# ABOUT THIS TASK:
In the data below, find every line with the word "agent" and copy it.

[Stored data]
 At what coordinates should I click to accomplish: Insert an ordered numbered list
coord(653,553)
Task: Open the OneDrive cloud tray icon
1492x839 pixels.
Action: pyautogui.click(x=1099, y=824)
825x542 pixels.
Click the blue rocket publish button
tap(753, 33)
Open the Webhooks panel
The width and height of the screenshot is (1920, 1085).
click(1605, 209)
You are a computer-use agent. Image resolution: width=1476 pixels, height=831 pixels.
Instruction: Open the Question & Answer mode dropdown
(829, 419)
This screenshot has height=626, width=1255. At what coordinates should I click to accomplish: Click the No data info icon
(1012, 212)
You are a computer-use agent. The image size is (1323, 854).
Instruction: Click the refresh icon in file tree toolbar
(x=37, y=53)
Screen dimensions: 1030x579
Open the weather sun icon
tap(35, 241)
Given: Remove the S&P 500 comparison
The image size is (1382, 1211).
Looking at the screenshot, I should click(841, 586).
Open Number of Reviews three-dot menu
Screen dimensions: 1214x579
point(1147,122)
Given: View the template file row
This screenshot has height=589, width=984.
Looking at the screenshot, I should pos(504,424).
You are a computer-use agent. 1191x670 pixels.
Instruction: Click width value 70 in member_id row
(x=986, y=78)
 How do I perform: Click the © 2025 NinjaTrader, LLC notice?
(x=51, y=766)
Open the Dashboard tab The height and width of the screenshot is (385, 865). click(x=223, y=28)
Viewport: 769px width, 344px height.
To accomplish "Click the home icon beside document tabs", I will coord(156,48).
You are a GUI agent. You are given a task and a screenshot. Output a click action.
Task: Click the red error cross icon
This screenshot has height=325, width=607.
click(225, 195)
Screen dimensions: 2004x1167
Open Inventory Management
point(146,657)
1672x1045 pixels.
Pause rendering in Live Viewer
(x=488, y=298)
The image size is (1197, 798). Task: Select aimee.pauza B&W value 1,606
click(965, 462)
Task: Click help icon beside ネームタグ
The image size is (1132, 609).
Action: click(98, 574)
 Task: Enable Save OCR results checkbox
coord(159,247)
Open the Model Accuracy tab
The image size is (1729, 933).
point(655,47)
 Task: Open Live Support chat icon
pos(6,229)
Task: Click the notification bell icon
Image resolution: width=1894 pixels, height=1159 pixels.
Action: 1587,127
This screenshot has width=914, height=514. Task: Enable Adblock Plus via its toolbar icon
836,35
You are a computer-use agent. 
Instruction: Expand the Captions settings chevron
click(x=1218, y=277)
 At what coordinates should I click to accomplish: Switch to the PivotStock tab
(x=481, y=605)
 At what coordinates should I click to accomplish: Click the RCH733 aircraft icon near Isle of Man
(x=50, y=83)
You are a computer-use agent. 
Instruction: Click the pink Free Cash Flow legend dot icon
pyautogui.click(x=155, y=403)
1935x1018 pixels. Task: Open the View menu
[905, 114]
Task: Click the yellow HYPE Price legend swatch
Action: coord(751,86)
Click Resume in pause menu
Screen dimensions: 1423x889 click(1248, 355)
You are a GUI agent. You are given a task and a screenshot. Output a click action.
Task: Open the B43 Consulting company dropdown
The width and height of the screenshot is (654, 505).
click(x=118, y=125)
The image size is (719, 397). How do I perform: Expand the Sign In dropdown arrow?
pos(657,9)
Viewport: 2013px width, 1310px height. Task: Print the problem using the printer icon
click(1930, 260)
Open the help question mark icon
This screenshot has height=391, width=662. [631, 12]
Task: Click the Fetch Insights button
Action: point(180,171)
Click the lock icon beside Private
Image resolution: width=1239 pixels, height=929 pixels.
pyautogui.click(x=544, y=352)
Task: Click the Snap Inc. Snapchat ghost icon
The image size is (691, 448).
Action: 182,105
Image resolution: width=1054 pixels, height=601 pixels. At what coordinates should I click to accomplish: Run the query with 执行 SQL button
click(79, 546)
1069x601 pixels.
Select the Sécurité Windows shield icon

# TASK OUTPUT:
You are a computer-use agent. Image resolution: width=1476 pixels, height=831 pixels.
You are a computer-use agent. The image size is (1323, 854).
You are a computer-use agent. 1191x670 pixels.
You are a GUI agent. You are given a task and a screenshot. Output a click action.
You are a computer-use agent. 
You are a computer-use agent. 
You are a GUI agent. You are given a task and a screenshot. Output a click action.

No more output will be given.